In the data below, begin at the line with "You are a GUI" and stop after the line with "Click the EQ"; output those lines exactly and no pictures.

◆ **DATASET**:
....

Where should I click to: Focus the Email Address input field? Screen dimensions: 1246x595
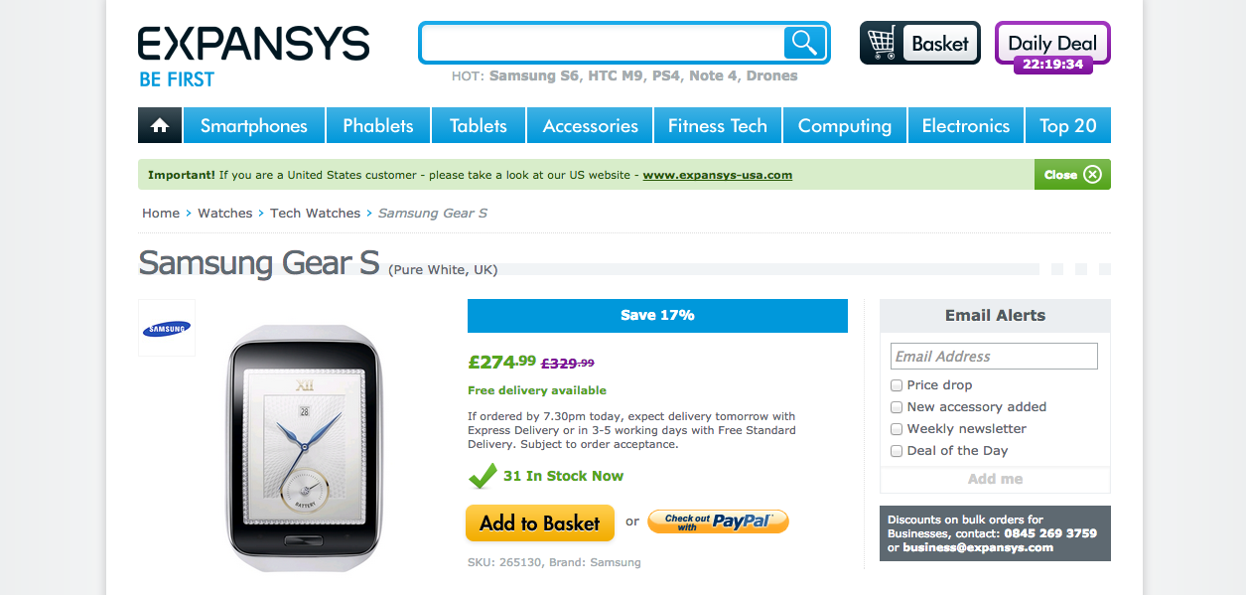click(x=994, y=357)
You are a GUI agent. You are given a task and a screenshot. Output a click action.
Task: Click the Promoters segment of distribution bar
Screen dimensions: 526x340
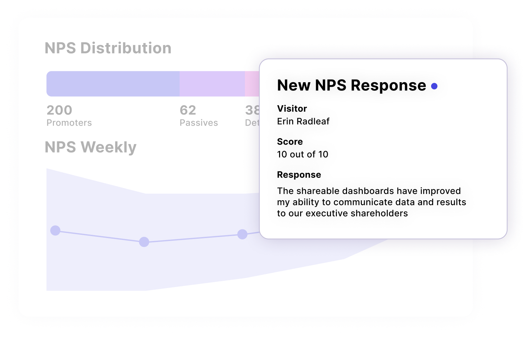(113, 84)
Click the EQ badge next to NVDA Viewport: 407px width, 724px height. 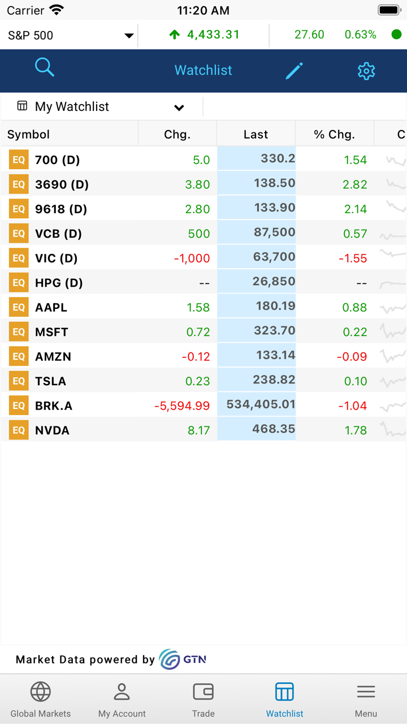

....

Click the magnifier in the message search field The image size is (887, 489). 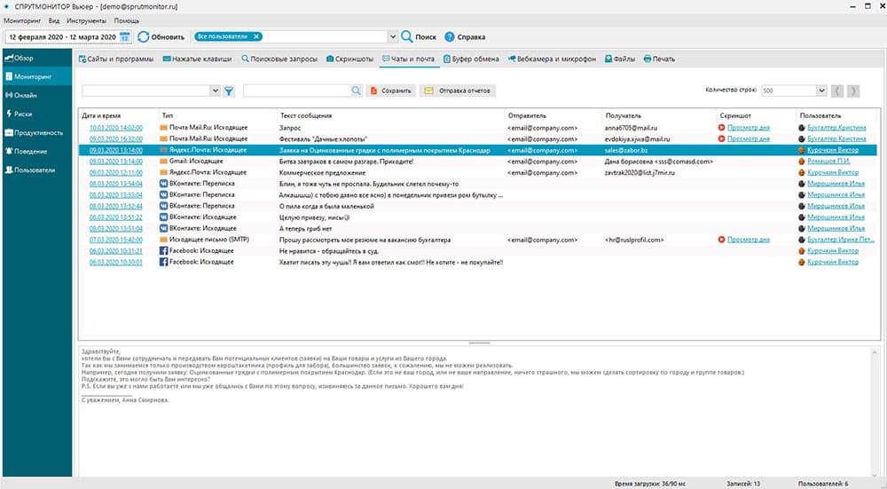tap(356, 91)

....

◆ **RESPONSE TO THE TASK**:
You are a GUI agent. You are given a task and a screenshot. Output a click action.
Task: Click the Promoters segment of distribution bar
Screen dimensions: 526x340
(113, 84)
Click the EQ badge next to NVDA Viewport: 407px width, 724px height. 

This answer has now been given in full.